▸ **Exercise description**
Can you give everything from the line with "Image resolution: width=410" to the line with "click(x=370, y=15)" as a JSON list of strings, one string per line, with blank lines left out?

▸ **Data provided**
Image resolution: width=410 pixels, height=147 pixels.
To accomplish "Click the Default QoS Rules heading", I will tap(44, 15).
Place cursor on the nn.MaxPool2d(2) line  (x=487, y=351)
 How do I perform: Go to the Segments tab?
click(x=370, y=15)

==

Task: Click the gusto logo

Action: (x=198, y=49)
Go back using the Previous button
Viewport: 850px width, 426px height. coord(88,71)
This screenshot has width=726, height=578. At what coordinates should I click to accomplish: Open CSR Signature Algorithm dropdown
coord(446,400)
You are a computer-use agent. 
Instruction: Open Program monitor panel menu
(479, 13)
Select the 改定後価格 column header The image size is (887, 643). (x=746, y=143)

* * *

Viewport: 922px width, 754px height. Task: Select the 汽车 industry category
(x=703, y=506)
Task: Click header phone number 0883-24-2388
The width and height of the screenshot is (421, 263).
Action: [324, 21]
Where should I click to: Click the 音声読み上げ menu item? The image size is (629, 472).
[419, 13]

▸ **Written answer**
[
  "Image resolution: width=410 pixels, height=147 pixels.",
  "To accomplish \"Click the Default QoS Rules heading\", I will tap(44, 15).",
  "Place cursor on the nn.MaxPool2d(2) line  (x=487, y=351)",
  " How do I perform: Go to the Segments tab?",
  "click(x=370, y=15)"
]